## WHAT IS EXPECTED
Reproduce every row below verbatim, keeping each line's wording, punctuation, and order unchanged.

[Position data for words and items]

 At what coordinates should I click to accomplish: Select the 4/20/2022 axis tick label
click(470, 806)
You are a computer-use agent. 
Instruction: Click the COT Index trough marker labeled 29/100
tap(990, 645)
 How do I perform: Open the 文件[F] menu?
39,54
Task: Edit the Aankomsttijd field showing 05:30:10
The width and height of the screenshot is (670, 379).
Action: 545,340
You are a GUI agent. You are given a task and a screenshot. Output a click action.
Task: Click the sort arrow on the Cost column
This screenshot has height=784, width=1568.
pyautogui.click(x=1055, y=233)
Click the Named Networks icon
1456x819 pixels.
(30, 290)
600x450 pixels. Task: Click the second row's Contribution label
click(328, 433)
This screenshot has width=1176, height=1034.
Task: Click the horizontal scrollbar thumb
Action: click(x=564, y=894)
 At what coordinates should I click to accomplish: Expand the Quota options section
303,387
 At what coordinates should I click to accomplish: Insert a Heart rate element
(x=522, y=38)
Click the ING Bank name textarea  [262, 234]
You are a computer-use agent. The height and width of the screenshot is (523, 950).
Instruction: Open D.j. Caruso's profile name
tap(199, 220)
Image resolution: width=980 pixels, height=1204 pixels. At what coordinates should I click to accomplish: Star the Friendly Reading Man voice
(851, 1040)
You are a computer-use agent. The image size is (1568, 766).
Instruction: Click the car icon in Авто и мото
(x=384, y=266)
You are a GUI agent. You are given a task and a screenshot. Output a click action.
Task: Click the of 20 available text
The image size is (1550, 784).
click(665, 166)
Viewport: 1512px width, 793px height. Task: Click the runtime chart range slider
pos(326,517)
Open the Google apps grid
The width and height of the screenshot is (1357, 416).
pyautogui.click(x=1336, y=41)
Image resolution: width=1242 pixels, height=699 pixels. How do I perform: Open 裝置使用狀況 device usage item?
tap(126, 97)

## SOLUTION TO THIS PROBLEM
 At what coordinates should I click to accomplish: Select the 4/20/2022 axis tick label
click(470, 806)
You are a computer-use agent. 
Instruction: Click the COT Index trough marker labeled 29/100
tap(990, 645)
 How do I perform: Open the 文件[F] menu?
39,54
Task: Edit the Aankomsttijd field showing 05:30:10
The width and height of the screenshot is (670, 379).
Action: 545,340
You are a GUI agent. You are given a task and a screenshot. Output a click action.
Task: Click the sort arrow on the Cost column
This screenshot has height=784, width=1568.
pyautogui.click(x=1055, y=233)
Click the Named Networks icon
1456x819 pixels.
(30, 290)
600x450 pixels. Task: Click the second row's Contribution label
click(328, 433)
This screenshot has width=1176, height=1034.
Task: Click the horizontal scrollbar thumb
Action: click(x=564, y=894)
 At what coordinates should I click to accomplish: Expand the Quota options section
303,387
 At what coordinates should I click to accomplish: Insert a Heart rate element
(x=522, y=38)
Click the ING Bank name textarea  [262, 234]
You are a computer-use agent. The height and width of the screenshot is (523, 950).
Instruction: Open D.j. Caruso's profile name
tap(199, 220)
Image resolution: width=980 pixels, height=1204 pixels. At what coordinates should I click to accomplish: Star the Friendly Reading Man voice
(851, 1040)
You are a computer-use agent. The image size is (1568, 766).
Instruction: Click the car icon in Авто и мото
(x=384, y=266)
You are a GUI agent. You are given a task and a screenshot. Output a click action.
Task: Click the of 20 available text
The image size is (1550, 784).
click(665, 166)
Viewport: 1512px width, 793px height. Task: Click the runtime chart range slider
pos(326,517)
Open the Google apps grid
The width and height of the screenshot is (1357, 416).
pyautogui.click(x=1336, y=41)
Image resolution: width=1242 pixels, height=699 pixels. How do I perform: Open 裝置使用狀況 device usage item?
tap(126, 97)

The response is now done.